In March 1995, plaintiff filed an application for benefits with defendant, her no-fault insurance provider. Grant handled most of the communication with defendant’s personnel on plaintiffs behalf. Walter Kay, defendant’s claims representative, informed Grant that defendant would pay plaintiffs family members ten dollars an hour for attendant care services. Plaintiff and Grant were aware that defendant had previously compensated the outside agency at a higher rate and inquired about this discrepancy. Kay informed them that ten dollars an hour was the rate that defendant paid family members for attendant care services and that plaintiffs family was not entitled to a higher rate because the family was not an agency. Grant periodically inquired whether the family rate had increased, but he was always told that the rate remained ten dollars an hour. All of Grant’s communications with Kay were by telephone, and Grant never requested an increase in compensation in writing. In November 1998, defendant approved an increase in the family rate to eleven dollars an hour, and defendant paid the increased rate until the fall of 1999, when the family incorporated and was paid the agency rate of twenty-two dollars an hour. Grant formed the corporation, R & R Home Care, in order to obtain health insurance at a reasonable rate and for the purpose of providing attendant services to plaintiff.

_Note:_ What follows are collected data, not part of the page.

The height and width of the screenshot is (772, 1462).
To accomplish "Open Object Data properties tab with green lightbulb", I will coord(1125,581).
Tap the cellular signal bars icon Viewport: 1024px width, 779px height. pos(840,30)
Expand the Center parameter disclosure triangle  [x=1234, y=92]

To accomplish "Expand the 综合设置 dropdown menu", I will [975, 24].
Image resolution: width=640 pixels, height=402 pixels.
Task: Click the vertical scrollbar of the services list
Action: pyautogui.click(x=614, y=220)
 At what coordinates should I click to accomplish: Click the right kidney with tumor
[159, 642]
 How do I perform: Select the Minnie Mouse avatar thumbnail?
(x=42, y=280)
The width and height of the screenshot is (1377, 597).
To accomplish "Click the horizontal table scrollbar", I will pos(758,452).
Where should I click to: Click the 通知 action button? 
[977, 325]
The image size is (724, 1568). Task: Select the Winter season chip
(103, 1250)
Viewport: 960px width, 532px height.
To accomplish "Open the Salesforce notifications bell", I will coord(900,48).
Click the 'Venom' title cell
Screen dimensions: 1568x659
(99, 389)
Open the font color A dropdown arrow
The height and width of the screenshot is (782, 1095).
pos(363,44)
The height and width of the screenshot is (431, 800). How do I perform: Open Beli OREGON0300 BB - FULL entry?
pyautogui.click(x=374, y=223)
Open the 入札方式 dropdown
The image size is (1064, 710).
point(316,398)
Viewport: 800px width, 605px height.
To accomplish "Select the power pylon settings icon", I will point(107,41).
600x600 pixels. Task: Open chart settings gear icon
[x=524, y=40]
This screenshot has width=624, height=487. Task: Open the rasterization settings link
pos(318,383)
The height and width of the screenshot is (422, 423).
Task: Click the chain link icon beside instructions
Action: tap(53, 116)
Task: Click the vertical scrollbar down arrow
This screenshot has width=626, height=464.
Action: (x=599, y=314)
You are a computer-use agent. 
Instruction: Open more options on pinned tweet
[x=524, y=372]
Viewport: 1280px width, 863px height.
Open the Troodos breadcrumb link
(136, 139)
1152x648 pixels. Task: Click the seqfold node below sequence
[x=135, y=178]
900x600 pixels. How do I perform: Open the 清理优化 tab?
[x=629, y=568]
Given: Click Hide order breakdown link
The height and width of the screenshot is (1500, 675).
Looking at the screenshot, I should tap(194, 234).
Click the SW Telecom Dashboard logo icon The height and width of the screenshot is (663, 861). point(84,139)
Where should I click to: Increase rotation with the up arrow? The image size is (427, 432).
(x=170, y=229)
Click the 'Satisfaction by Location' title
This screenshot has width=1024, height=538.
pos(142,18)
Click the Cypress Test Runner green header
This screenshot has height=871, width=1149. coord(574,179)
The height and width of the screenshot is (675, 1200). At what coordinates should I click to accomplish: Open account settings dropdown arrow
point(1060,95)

At the time of plaintiffs and Grant’s depositions, defendant was paying twenty-three dollars an hour to R & R Home Care. Plaintiff decided to file a lawsuit seeking back pay for attendant care services after reading an article about a woman who received a $5 million settlement from another insurance company *601 who had paid the woman a lower rate for attendant care services because professional care workers were not involved. Plaintiff also decided to seek reimbursement from defendant for two vans that Grant purchased after the accident. 3

II. NATURE OF THE CLAIMS AND THE TRIAL COURT’S RULINGS

In December 2001, plaintiff filed a complaint seeking back pay for attendant care services as well as reimbursement for the purchase price of the vans. Plaintiff set forth seven legal theories, including the two at issue in this appeal: violation of the MCPA and failure to pay benefits under the no-fault act. With regard to the claim involving the MCPA, plaintiff argued, in part, that defendant’s representations regarding the existence of a rate schedule that allowed compensation of only ten dollars an hour for family members were false and constituted an unfair and deceptive practice under the MCPA. Defendant argued, in part, that the claim ultimately sought benefits under the no-fault act and that the one-year limitations period found in MCL 500.3145(1) therefore barred the claim. Defendant contended that plaintiffs MCPA claim was simply a no-fault claim relabeled as an MCPA claim. The trial court ruled that plaintiff had met her burden of showing that defendant’s conduct constituted a trade, practice, or custom that confused and misled plaintiff, and it thus denied defendant’s motion with respect to the MCPA claim. The trial court specifically ruled that plaintiffs MCPA claim was not barred by a period of limitations.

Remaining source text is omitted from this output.